A small group of scientists and scholars sat around a coffee table recently, balancing lunches on laps while discussing the prospects of greatly extending human life using new genetics tools and nanotechnologies. The group included a Johns Hopkins University cancer biologist, a Yale University philosopher, the executive director of an Oakland, Calif.-based advocacy group focusing on genetics and society, a Washington lobbyist, and various others. The talk, about the societal implications of lif

Billy Goodman
Apr 28, 2002
A small group of scientists and scholars sat around a coffee table recently, balancing lunches on laps while discussing the prospects of greatly extending human life using new genetics tools and nanotechnologies. The group included a Johns Hopkins University cancer biologist, a Yale University philosopher, the executive director of an Oakland, Calif.-based advocacy group focusing on genetics and society, a Washington lobbyist, and various others.

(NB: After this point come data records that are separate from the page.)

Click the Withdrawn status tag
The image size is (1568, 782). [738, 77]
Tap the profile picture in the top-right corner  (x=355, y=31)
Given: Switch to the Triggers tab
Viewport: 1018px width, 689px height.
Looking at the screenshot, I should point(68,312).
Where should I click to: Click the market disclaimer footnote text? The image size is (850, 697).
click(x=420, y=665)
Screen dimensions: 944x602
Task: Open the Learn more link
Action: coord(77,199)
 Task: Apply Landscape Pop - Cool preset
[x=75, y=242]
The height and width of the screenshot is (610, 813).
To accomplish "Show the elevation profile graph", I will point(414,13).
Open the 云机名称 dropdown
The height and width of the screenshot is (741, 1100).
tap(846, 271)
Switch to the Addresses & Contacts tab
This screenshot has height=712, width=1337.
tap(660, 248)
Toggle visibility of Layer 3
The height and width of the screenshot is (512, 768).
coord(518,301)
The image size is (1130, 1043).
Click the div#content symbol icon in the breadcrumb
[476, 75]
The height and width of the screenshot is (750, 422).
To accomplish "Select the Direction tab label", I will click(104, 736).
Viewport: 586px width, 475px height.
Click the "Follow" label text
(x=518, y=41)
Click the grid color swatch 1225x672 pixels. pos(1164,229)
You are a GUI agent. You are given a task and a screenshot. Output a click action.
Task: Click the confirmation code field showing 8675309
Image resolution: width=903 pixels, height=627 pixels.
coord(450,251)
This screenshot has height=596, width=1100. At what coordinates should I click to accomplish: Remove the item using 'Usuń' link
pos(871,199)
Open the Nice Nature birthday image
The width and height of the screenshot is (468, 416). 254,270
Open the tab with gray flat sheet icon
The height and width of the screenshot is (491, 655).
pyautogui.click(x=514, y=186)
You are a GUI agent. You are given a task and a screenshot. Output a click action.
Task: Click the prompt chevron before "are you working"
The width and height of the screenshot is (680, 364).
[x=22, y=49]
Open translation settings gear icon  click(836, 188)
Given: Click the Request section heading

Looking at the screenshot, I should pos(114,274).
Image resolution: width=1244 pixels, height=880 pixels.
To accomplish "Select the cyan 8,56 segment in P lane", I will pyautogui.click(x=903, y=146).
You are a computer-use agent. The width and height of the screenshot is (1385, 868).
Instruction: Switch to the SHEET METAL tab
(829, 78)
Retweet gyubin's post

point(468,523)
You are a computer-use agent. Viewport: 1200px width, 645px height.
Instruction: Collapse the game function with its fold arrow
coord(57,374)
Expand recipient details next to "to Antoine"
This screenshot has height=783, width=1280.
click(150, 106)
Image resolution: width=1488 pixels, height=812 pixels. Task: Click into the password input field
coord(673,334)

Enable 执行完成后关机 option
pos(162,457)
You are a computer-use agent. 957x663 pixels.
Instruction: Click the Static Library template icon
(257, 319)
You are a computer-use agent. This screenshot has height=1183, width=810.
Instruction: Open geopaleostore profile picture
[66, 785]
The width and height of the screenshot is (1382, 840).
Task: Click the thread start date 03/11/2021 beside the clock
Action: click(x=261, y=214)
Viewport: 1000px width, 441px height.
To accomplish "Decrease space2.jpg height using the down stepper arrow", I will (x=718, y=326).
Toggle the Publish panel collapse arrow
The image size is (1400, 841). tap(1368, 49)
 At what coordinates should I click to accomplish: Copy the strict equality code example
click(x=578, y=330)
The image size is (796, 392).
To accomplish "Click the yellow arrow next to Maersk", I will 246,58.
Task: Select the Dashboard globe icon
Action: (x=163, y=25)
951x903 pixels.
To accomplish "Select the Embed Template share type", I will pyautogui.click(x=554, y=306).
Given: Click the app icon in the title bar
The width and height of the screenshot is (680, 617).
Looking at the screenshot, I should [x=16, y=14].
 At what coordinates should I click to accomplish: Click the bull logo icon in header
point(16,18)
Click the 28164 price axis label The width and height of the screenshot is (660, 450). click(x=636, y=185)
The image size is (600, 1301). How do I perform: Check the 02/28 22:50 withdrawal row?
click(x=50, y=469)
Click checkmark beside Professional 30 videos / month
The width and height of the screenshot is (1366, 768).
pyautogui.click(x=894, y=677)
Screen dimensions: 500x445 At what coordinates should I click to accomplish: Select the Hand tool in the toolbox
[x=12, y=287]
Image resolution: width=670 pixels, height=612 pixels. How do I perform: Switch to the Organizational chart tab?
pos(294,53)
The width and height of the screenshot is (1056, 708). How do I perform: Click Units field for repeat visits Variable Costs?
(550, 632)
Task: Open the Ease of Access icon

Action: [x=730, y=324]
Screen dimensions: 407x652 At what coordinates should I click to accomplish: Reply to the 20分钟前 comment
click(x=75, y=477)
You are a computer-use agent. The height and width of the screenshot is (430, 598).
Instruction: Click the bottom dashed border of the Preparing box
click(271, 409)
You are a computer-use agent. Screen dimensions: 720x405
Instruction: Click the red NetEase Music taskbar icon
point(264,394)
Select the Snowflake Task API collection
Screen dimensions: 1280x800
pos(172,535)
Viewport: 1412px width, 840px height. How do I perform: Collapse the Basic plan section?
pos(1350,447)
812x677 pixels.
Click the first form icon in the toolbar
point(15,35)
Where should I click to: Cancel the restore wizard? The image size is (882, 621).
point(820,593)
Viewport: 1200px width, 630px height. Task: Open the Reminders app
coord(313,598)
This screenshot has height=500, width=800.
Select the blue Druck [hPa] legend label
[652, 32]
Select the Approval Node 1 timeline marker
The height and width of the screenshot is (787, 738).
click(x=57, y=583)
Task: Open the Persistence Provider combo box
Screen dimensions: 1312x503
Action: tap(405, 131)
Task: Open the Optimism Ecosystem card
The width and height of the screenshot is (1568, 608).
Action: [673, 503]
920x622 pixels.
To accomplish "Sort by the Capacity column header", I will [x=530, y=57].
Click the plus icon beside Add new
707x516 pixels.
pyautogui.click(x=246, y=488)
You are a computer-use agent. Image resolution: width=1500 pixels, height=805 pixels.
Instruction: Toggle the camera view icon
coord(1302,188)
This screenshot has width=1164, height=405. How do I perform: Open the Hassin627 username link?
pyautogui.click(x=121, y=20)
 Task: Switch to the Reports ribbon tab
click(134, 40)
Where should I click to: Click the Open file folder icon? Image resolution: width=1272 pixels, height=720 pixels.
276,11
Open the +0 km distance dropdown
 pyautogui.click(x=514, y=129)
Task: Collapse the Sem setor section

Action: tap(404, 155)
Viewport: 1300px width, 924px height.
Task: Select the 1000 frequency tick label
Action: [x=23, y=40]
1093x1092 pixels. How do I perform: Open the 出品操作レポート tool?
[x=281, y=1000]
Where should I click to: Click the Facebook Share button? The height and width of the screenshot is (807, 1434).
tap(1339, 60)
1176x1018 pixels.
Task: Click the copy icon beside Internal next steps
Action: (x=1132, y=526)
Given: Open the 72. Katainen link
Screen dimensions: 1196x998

The talk, about the societal implications of life extension, was occasionally difficult—and not just because of the divergent views. The discussion was taking place under the 105-foot dome of what once was the main reading room of Columbia University's Low Library (now an administration building). The cavernous space, designed precisely to quiet stray noise, made conversations across the coffee table difficult.

Moreover, nearly a dozen similar groups were scattered about the floor and adding to the general susurration as they discussed topics such as the...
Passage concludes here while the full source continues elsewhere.